Nullement intimidé, il a mis « le pied dans la porte », résume-t-il, confrontant des élus, consultant des techniciens, s’entourant de compétences, se créant progressivement un réseau solide et une détermination à toute épreuve. « Au début, on parlait beaucoup avec émotion, admet-il. Mais quand vous faites venir progressivement plus de 300 professionnels européens (architectes, urbanistes, paysagistes…) et que tous vous donnent raison, ça donne une force incroyable. » Assez pour ne pas céder aux pressions et intimidations qu’il confie subir. Assez pour nourrir des ambitions politiques comme le flairent certains ? « Pas du tout ! , réfute-t-il. Je ne roule pour aucun parti. J’ai une conscience politique, mais je suis apolitique. »
Appel au dialogue
S’il ne nie pas les problématiques du quartier, Florian Vertriest refuse de croire que raser les bâtiments les régleront et prend à témoin les précédentes démolitions aux Trois-Ponts « qui n’ont rien résolu ». Il dénonce « un gâchis » et une opération « de gentrification » qu’il veut contrer « dans le dialogue » en s’appuyant sur des réhabilitations.

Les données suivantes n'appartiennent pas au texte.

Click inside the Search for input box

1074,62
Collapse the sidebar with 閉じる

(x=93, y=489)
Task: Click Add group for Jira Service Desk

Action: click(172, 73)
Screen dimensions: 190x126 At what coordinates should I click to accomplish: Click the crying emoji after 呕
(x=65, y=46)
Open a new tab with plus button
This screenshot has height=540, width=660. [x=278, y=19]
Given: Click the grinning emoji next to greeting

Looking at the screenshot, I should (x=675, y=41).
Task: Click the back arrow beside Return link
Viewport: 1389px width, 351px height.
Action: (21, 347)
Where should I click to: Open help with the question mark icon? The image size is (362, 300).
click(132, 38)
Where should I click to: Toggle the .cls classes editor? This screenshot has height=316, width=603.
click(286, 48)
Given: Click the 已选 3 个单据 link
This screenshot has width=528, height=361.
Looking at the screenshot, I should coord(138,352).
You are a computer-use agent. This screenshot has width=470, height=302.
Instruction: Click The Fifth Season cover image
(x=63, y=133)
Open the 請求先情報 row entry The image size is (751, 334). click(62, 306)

« On attend quoi de nous ? On reproche aux gens de quartier de ne pas s’intéresser à leur lieu de vie, de ne pas prendre la parole, de ne pas voter… Là, on prend les sujets en main, on est force de proposition, on monte un contre-projet. On ne peut pas faire plus pour créer le dialogue ! » La démarche tranche en effet avec les autres territoires objets de rénovation urbaine. Et sur place, le climat se tend avec l’usage de drones de surveillance et maintenant d’un mur traduisant « une escalade » qui lui fait craindre un drame.
Florian Vertiest n’est-il qu’un utopiste ? Le collectif peut-il vraiment retourner la table ? La récente lettre du préfet à l’adresse de la MEL le conforte dans cet espoir. Alors il n’en démord pas. « Tant que les bâtiments sont encore debout, on ne lâchera pas. Et même si demain ils venaient à en démolir un, on se battra pour les autres. Le combat ne s’arrêtera pas » pour sauver l’Alma de la démolition.
Sur l’ANRU, redéfinir oui, détricoter non
Le programme de rénovation urbaine de la MEL pèse deux milliards.
Le débat était attendu, un mois après le coup de règle administré par le préfet sur les doigts de la MEL. Dans un courrier du 15 novembre dernier. Georges-François Leclerc y avait pointé le « retard structurel » pris par la Métropole européenne de Lille dans ses programmes de rénovation urbaine. Trop de démolitions, pas assez de reconstructions et de relogements, d’où un déficit aggravé de HLM pour les habitants. Le haut fonctionnaire appelait la MEL à redéfinir certaines opérations, en privilégiant les réhabilitations sur les démolitions.
La brèche était ouverte. Plusieurs groupes s’y sont engouffrés, ce vendredi, lors du conseil de la MEL. « Il n’est pas question de tout arrêter, mais vous ne pouvez plus dérouler votre feuille de route, a lancé Faustine Balmelle au nom des écologistes. Penchons-nous sur les projets les plus problématiques. »
« Problématique » comme l’Alma, le quartier de Roubaix dont la rénovation est très contestée ? C’est l’avis du socialiste roubaisien Mehdi Chalah : « Il est encore temps de transformer la démolition du cœur de l’Alma en une réhabilitation ».
Pas de précipitation, a invité en retour Dominique Baert : « Ne jetons pas le bébé avec l’eau du bain ! » Le vice-président de la MEL délégué à l’ANRU a mis en garde contre tout détricotage : « Renoncer à des projets parce qu’on n’est pas à l’heure, ce serait regrettable. » Il a reçu le renfort du maire de Mons-en-Barœul, Rudy Elegeest (APM) : « On ne peut pas démonter pièce par pièce des projets patiemment construits. Et n’oublions pas que ces démolitions servent aussi à réinjecter de la mixité sociale. »
Dans une réponse au préfet, datée du 11 décembre, le président de la MEL a averti que la « redéfinition » demandée prendrait du temps. Damien Castelain s’est néanmoins engagé à rappeler sans attendre les objectifs aux communes et aux bailleurs : trop peu de villes, pour l’heure, accueillent les locataires issus de résidences détruites. Contribuant ainsi à gripper la mécanique de la rénovation urbaine.